A study by the Human-Environment Research Lab shows that children with ADHD can benefit from the outdoors.

These days, the great outdoors has to compete with video games, TV and the Internet for people’s attention and time.

A recent study links daily doses of a natural environment to a higher concentration level and increased self-discipline among children.

“Green space is not an accessory, but a necessity,” Andrea Faber Taylor, a conductor of the study, said.

Taylor’s research indicates that exposing children to nature daily, even for brief amounts of time, can help increase their overall focus, especially in kids with attention deficit hyperactivity disorders.

Hundreds of educators and community members gathered at the University of Minnesota Landscape Arboretum on Friday to hear Taylor’s findings and learn how to bring daily outdoor activities to children.

The study followed children’s day-to-day functioning and what effect an increased amount of time among trees and grass had on children’s self discipline, creative play, interaction with adults and ADHD symptoms.

The study, whose results were consistent among all genders, socioeconomic backgrounds and regions across the country, compared children’s time spent in green areas versus barren courtyards or downtown streets and how high their levels of attention were afterward.

Children suffering from ADHD had high concentration levels after outdoor activity, she said. Some mothers told Taylor their children had no ADHD symptoms following time outdoors.

In Minnesota where the weather is often unpredictable, Taylor said “there is no bad weather, just bad clothing.”

She said while children coming in with muddy hands and boots can be a mess, parents need to encourage outdoor activity nonetheless.

“I can see why parents would think it’s a lot easier to clean up computer time than outdoor time,” she said. “But it’s worth it.”

The researcher said according to the attention restoration theory, nature can foster creative solutions to everyday hassles and stressors.

With school shootings, the War in Iraq and a poor economy, children need a connection with something hopeful, said Nancy Rosenow, executive director for the Dimensions Educational Research Foundation and speaker at the event.

Rosenow added the current disconnect with nature is due to fear and technology.

In one study, Rosenow said, 53 percent of children surveyed expressed a fear or dislike of nature instead of delight.

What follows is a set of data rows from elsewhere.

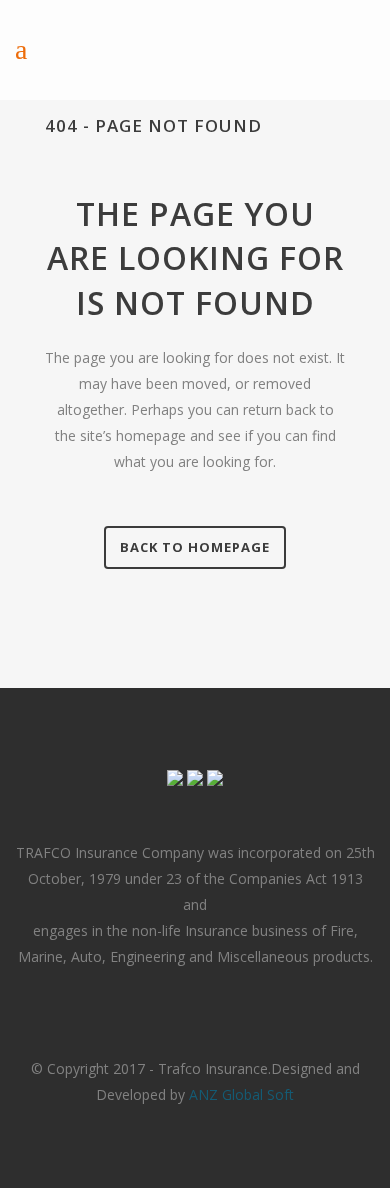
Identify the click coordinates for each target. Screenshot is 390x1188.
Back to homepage (195, 547)
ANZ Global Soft (241, 1094)
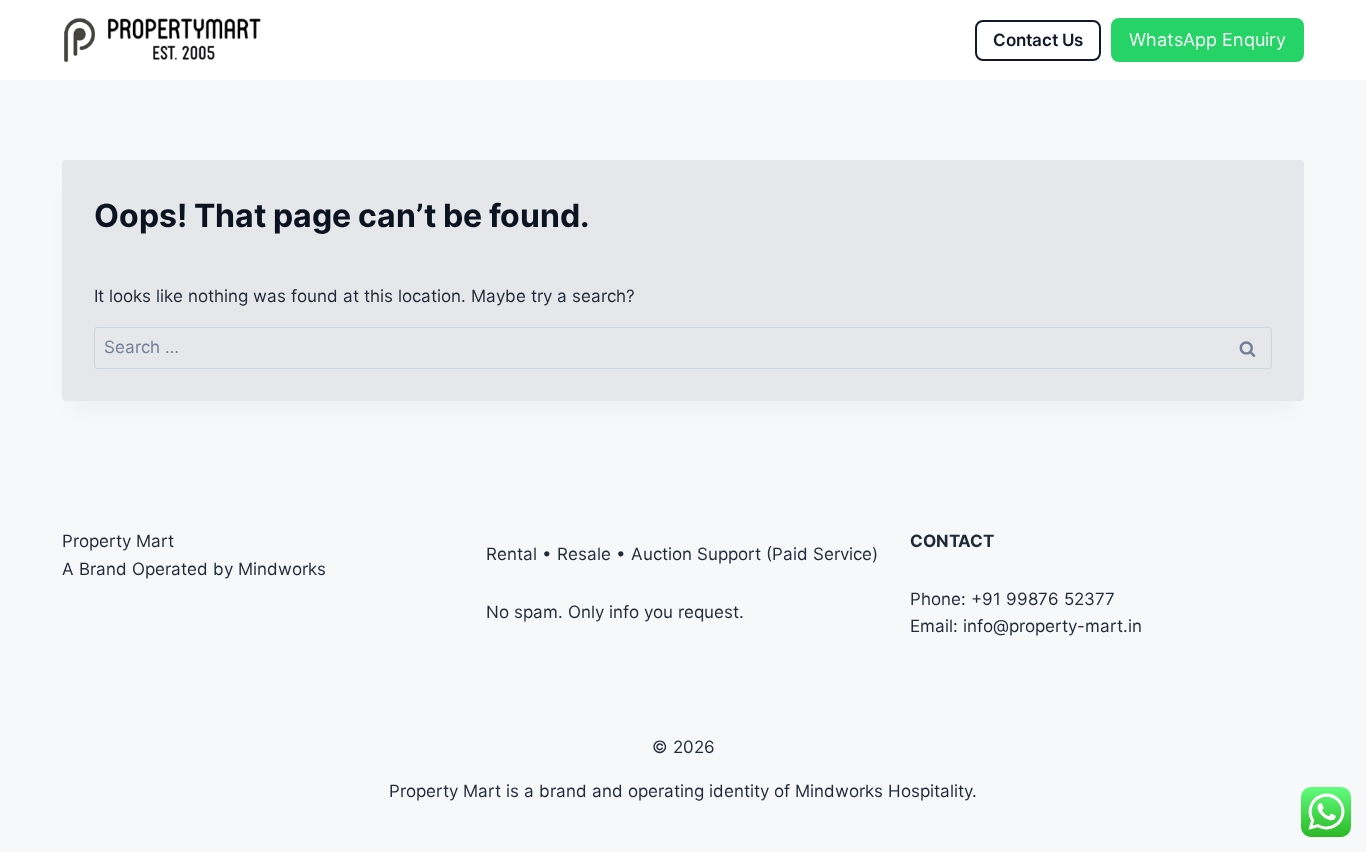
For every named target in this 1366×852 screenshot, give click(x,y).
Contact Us (1038, 40)
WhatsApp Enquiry (1207, 39)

Children under 8 years old aren’t ready to be told about global warming or rainforest destruction, she said.

“We have to let children be children,” Rosenow said, adding children need to learn to love the world before learning how to save it.

Rosenow said the elimination of recess in some grade schools has hindered children’s participation in outdoor activities.

A solution, she said, is to bring classes outside, Rosenow said.

Not only do outdoor activities increase attention levels, she said, but also aid visual skills, close observation skills, confidence and community involvement.

Conference attendees didn’t only sit and listen to speakers. They got a chance to get outside and learn new activities to bring to their classrooms.

University regional extension educators Nathan Meyer and Andrea Lorek Strauss informed educators on the importance of not only sending kids outside to play, but to get them involved with bird watching, scavenger hunts or searches for interesting colors and textures.

Strauss said these activities increase close observation skills and social relationships.